O empate não se registou apenas no valor das propostas, mas também no número de viaturas a gás a utilizar na prestação do serviço. Pelo que, o concurso acabou por ser decidido por sorteio, um mecanismo de desempate previsto na Lei, como frisaram tanto o presidente como o director municipal da Câmara, durante a reunião de executivo realizada ontem.

Nessa reunião, foi aprovada a proposta de adjudicação do serviço por 24.806.310,41 euros a um agrupamento constituído pelas empresas Hidurbe Serviços, Valoriza Serviços Medioambientales e Luságua – Serviços Ambientais.

“Causa estranheza que as propostas a concurso tenham um preço igual até à centésima do cêntimo”, afirmou Ana Silveira, vereadora do PSD, que acusou a maioria socialista de “não zelar pelos interesses dos munícipes ao propor-se, logo à partida, a pagar um preço exorbitante por este serviço, calculado com base nos valores dos pagamentos, exagerados, efectuados no último ano”. Em causa está o preço base doconcurso, que a vereadora considerou “elevado e inflacionado”.

A resposta às criticas da oposição foi dada pelo director municipal, Leandro Sousa, que explicou que o preço base foi calculado a partir do estudo da “realidade e das necessidades do serviço”, feito pela Divisão de Desenvolvimento Económico e Ambiente, que “há anos acompanha este contrato”.

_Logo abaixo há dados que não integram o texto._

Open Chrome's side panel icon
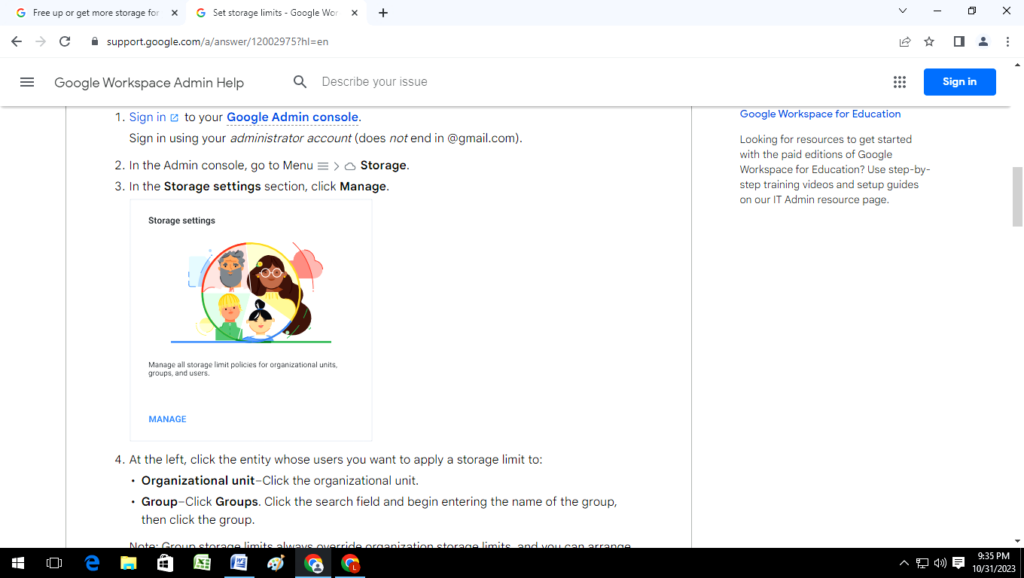Viewport: 1024px width, 578px height. click(x=957, y=42)
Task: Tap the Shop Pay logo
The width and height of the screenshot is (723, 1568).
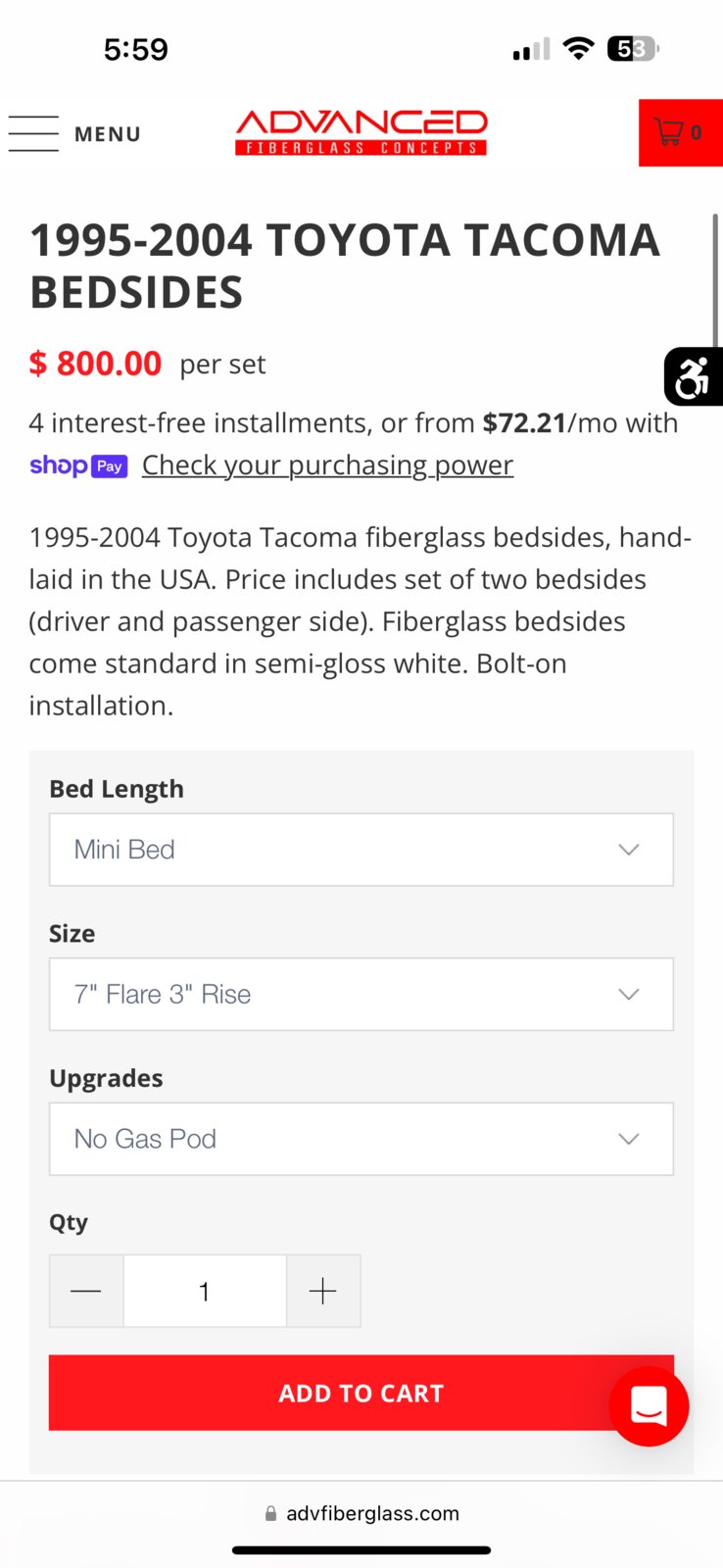Action: (x=78, y=466)
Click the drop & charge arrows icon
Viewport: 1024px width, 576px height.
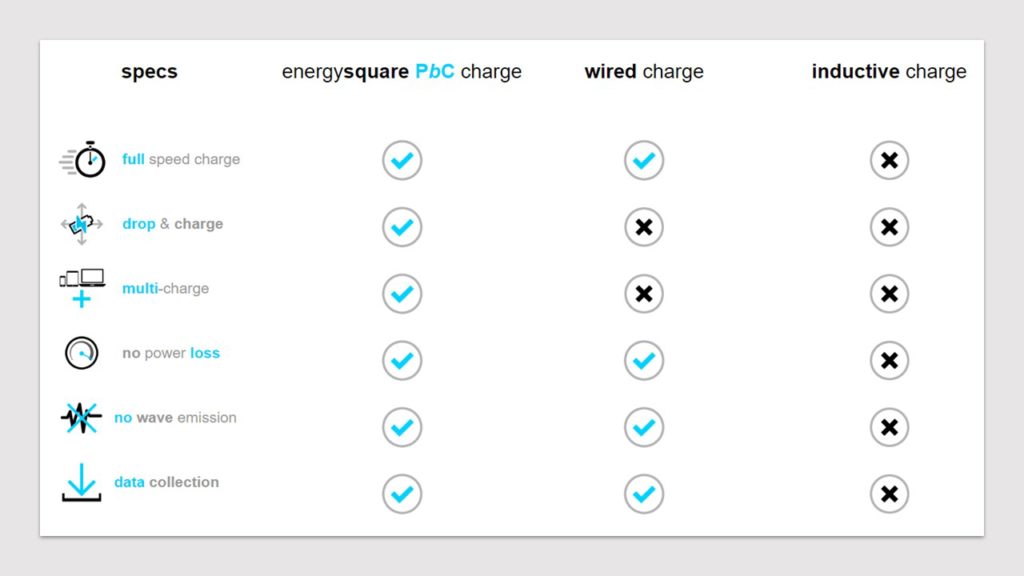[x=82, y=224]
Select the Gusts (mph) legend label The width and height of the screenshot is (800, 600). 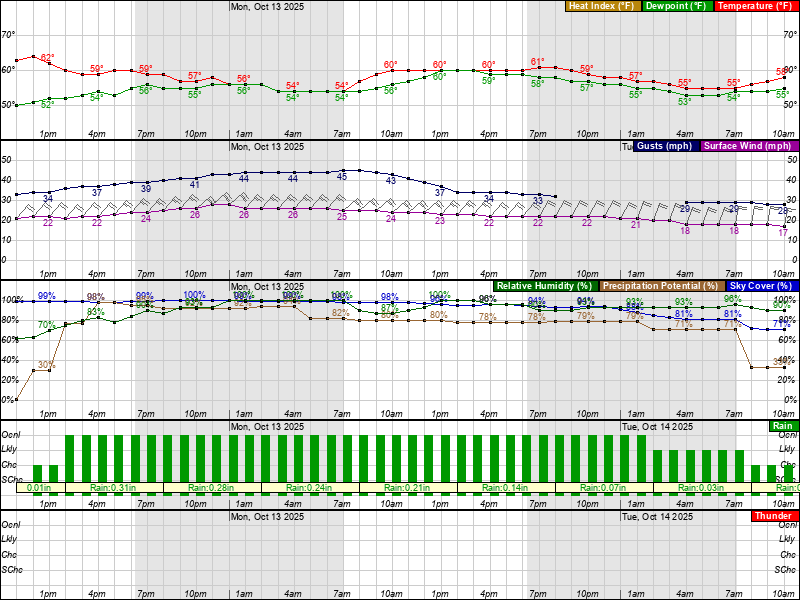(x=664, y=146)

O técnico alegou que o valor que está “abaixo” dos custos actuais com o serviço. “O preço da adjudicação é inferior à factura anual paga que, no ano passado, foi de 2,9 milhões de euros. Se se mantiveram os valores de consumo, esse valor é superior ao da adjudicação”, afirmou o director municipal, frisando que, neste tipo de serviço, é também importante “acautelar a qualidade”. “Preço muito barato não é sinónimo de ser um bom contrato”, defendeu.